As one of the women put it, “Whenever we (girls) asked for something as children, it was denied to us and we were told the money was being saved for our wedding. Now when we ask for things at the time of marriage, they say they can’t give. How is this fair?”
Why would the sons want anything “in return” when their gender privilege ensures that everything is handed over to them on a platter? Although Gobinath did make a point about girls being unwanted in their homes later in the show, the tone of the narrative was largely an indictment of their “greed”, rather than analysing how tilted the equation is.
Also worrisome was how the young women’s wishes to stay independent of their in-laws was viewed. Known as “thani kuduthanam”, the desire to move away from the husband’s parents has been the hallmark of a “villi” in Tamil society as well as popular culture.
When one of the young women said that she’d like her parents to buy household appliances for her new home, Gobinath asked her why she’d need all that since her husband’s home was likely to have them already. The young woman’s response – that perhaps she’d live with her husband separately – drew mocking laughter from the anchor and the mothers.

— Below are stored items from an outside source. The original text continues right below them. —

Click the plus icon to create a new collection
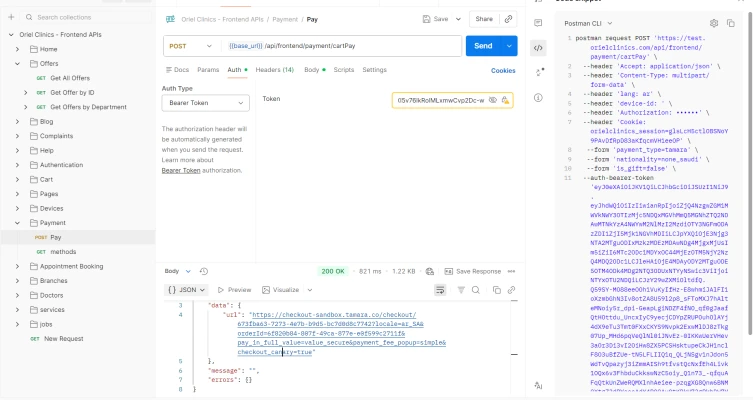This screenshot has width=753, height=400. 10,17
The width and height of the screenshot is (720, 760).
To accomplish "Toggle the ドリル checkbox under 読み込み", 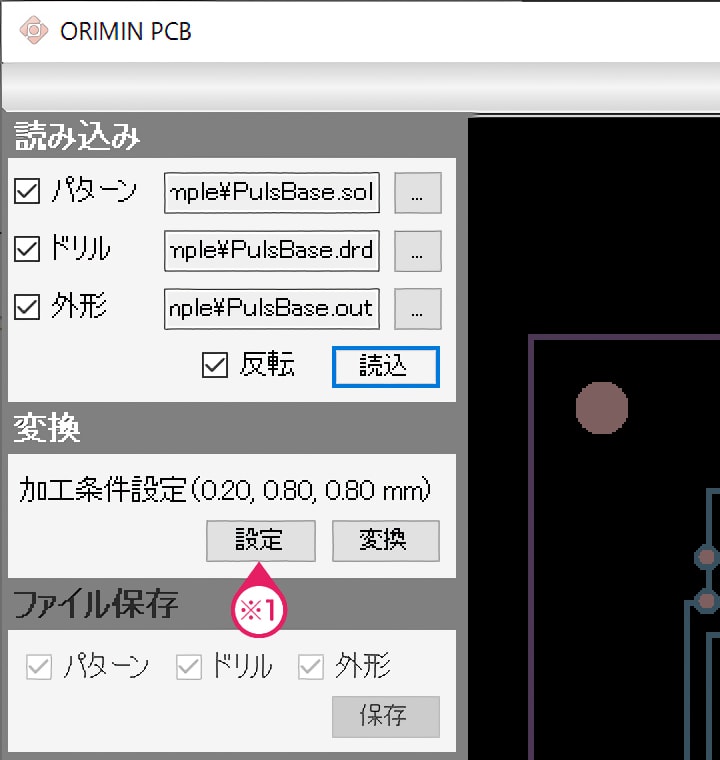I will (27, 250).
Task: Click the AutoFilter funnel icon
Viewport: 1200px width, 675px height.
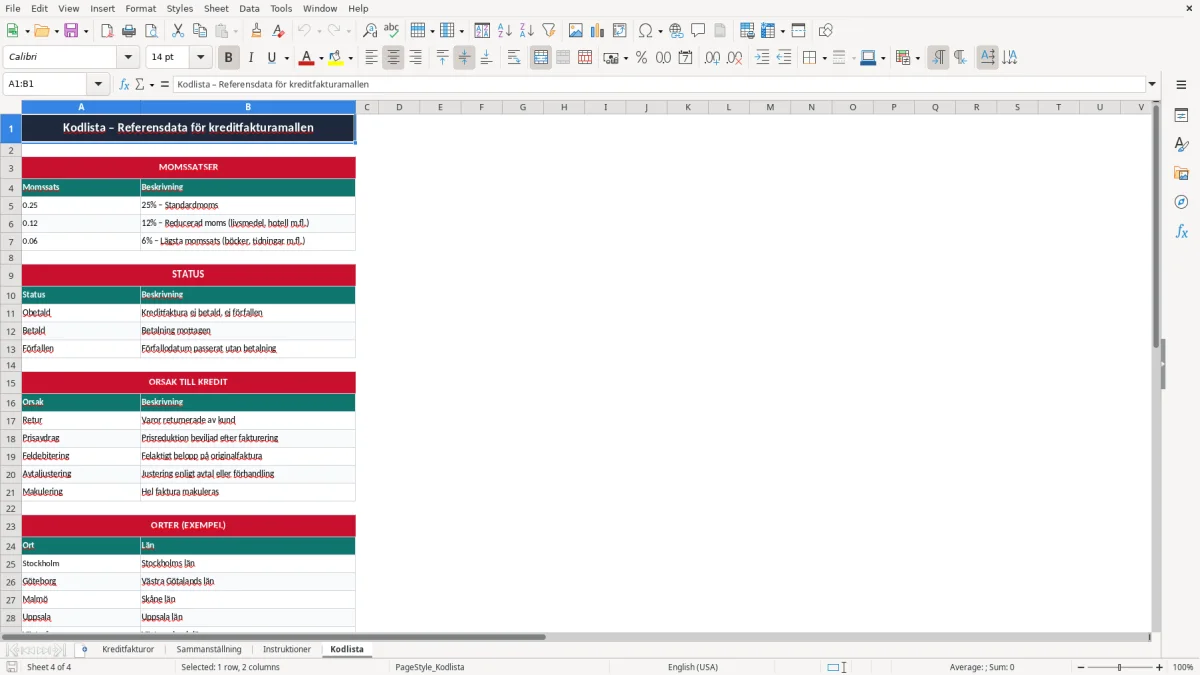Action: (548, 31)
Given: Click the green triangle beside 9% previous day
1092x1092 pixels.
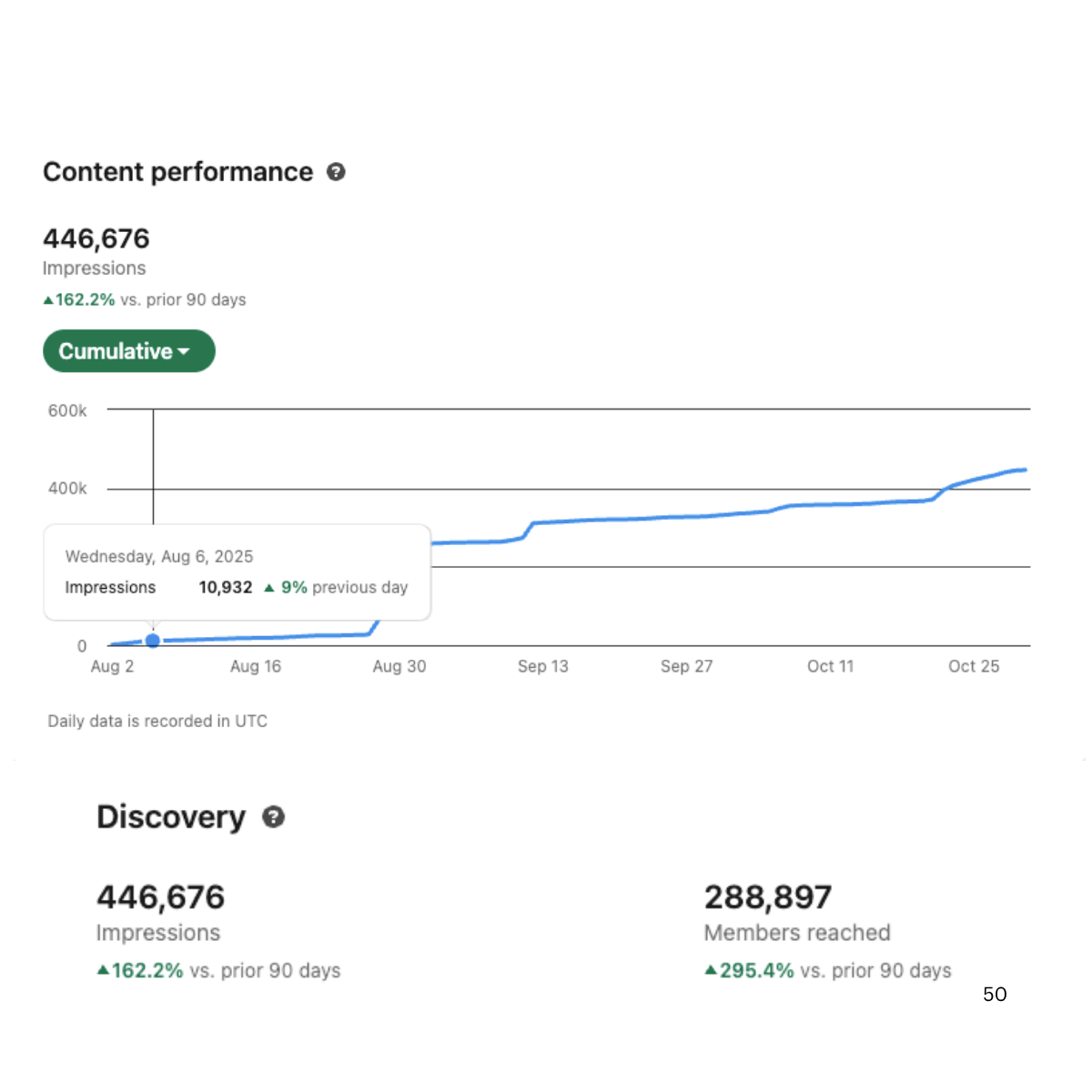Looking at the screenshot, I should 269,588.
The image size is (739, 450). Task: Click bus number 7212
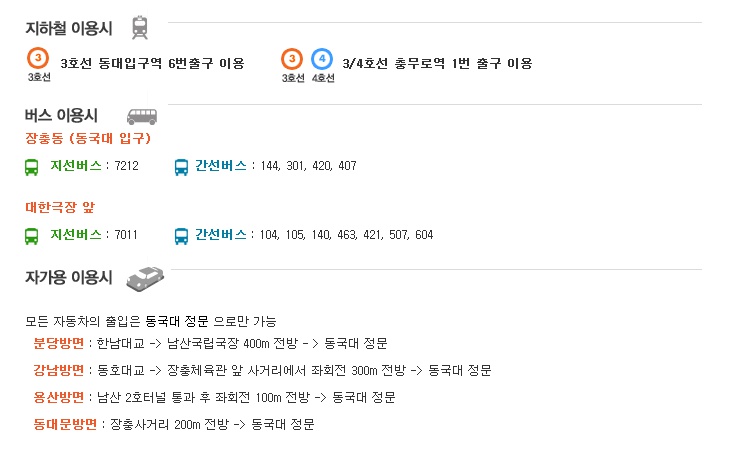[x=126, y=166]
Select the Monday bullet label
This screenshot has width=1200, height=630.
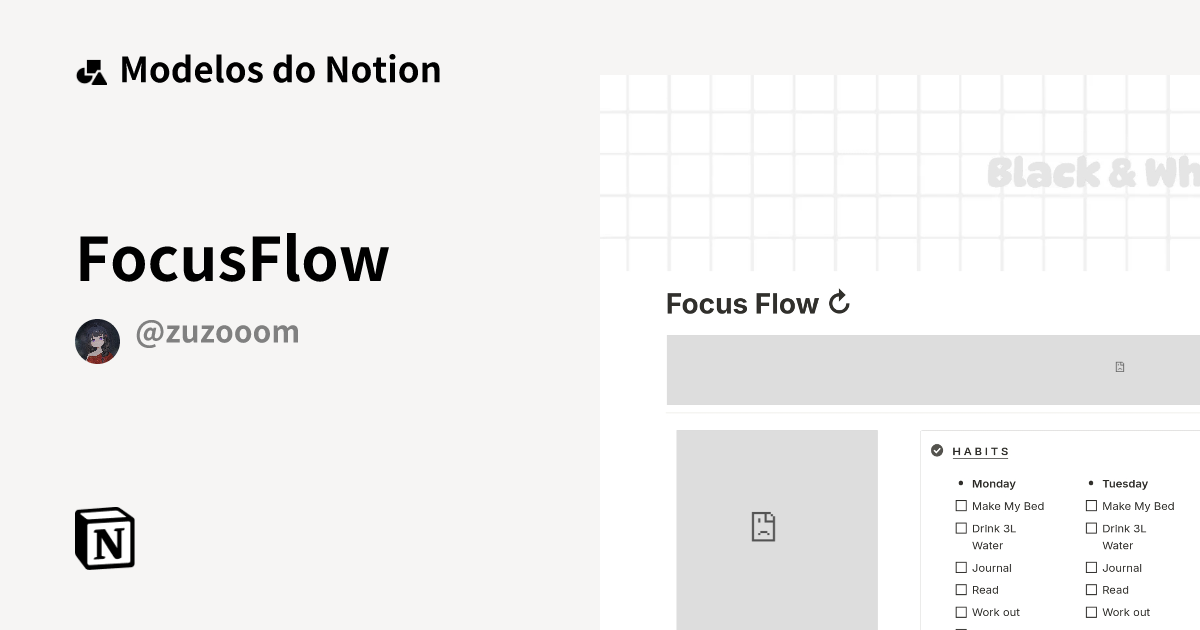pos(993,483)
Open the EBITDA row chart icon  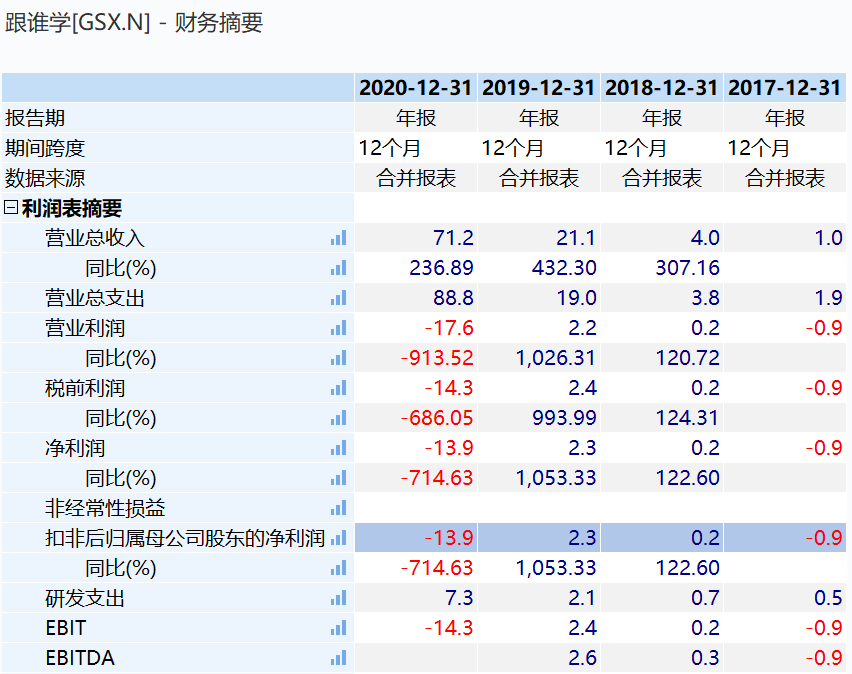(x=338, y=658)
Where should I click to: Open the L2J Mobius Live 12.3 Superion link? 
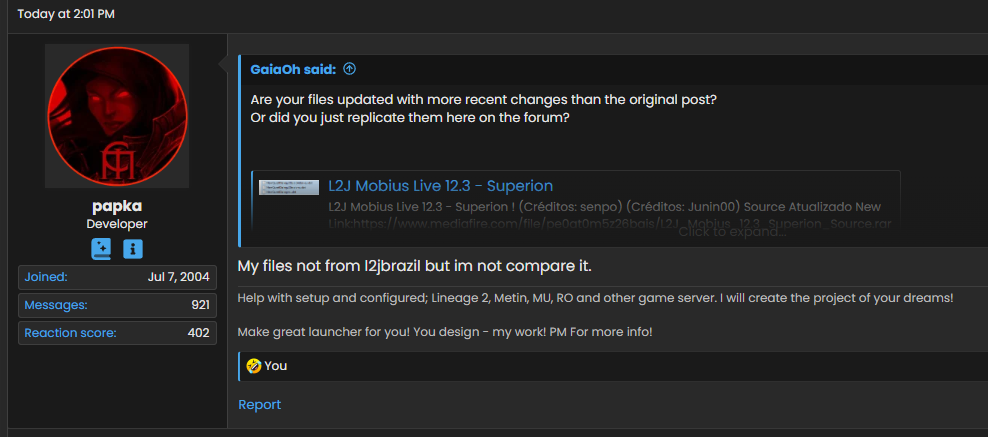440,186
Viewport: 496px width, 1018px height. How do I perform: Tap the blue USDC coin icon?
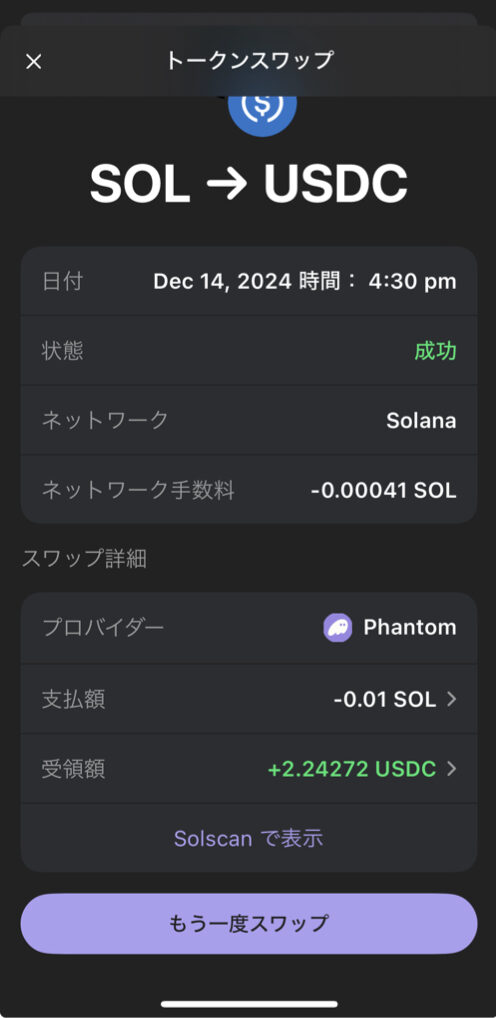(x=262, y=110)
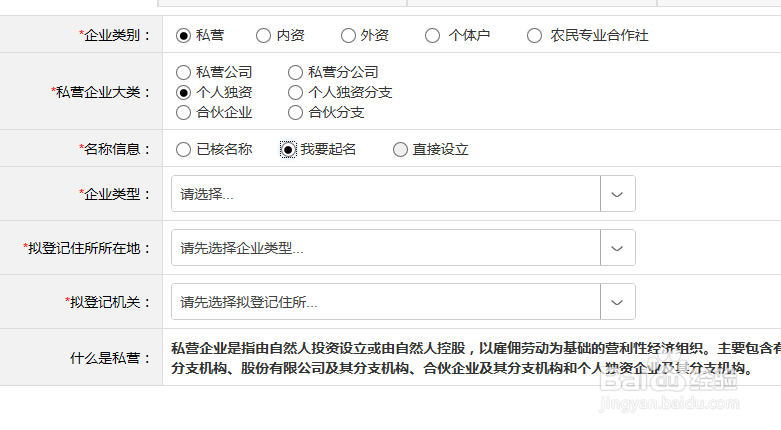Select 外资 enterprise category

pos(348,36)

Why is this a funny or unreasonable choice? One of the prime reasons why female foeticide and infanticide are rampant is the belief that while a daughter would marry and leave her home, the son would live with his parents forever.
Why is it alright for a daughter to leave her parental home but never a son? Unless we question these ideas, how will we ever turn things around?
This is not to say that a son or a daughter should stop caring for their parents, but is it necessary for a bride to live with her husband’s family, subjecting herself to their often oppressive diktats, for this to happen? What’s so wrong about a couple wanting to live in their own space?
The hoary tradition of the joint family is built upon the oppression of women and individual choices and there’s nothing funny about it. The young women’s thoughts – although foolish and immature – are a clear reflection of what they’ve seen when growing up:
“If the house is in my name, they (the husband’s family) can’t throw me out, can they?”
“If I bring a TV to the house, nobody can stop me from watching it. Or even breaking it if I’m angry!”
These views express the understanding they have of what a marriage entails – the bride will be treated badly and unless she has enough wealth, she cannot stay afloat.
Though Gobinath waxed eloquent about the poor Annan (elder brother) of the family who keeps giving and giving to his ungrateful sisters, he did not ask any of the women why they thought they might be thrown out of their husband’s homes. Or why if the women assembled there had such a poor view of the institution of marriage, they were willing to spend lakhs getting into it.
Though there were a few comments about patriarchy from a lawyer and entrepreneur he’d invited as guests to the show, the narrative was overwhelmingly about the “arrogant” and “selfish” young women who did not stand up against dowry but were instead encouraging it.
How will they when you want them to be subservient to patriarchy in every other way? When you want them to be “good girls” who take the backseat right from childhood? When you want them to be “good girls” who marry the boy their family picks? When you want them to hand over their entire salary to their parents without keeping their own savings and securing financial independence? When you want them to “adjust” with in-laws and forget about individual choices?
Yes, these young women are alarmingly silly. But we have no right to judge them. They’re simply voicing out what we all believe as a society – however educated or urbane. We put them there and let’s not forget that.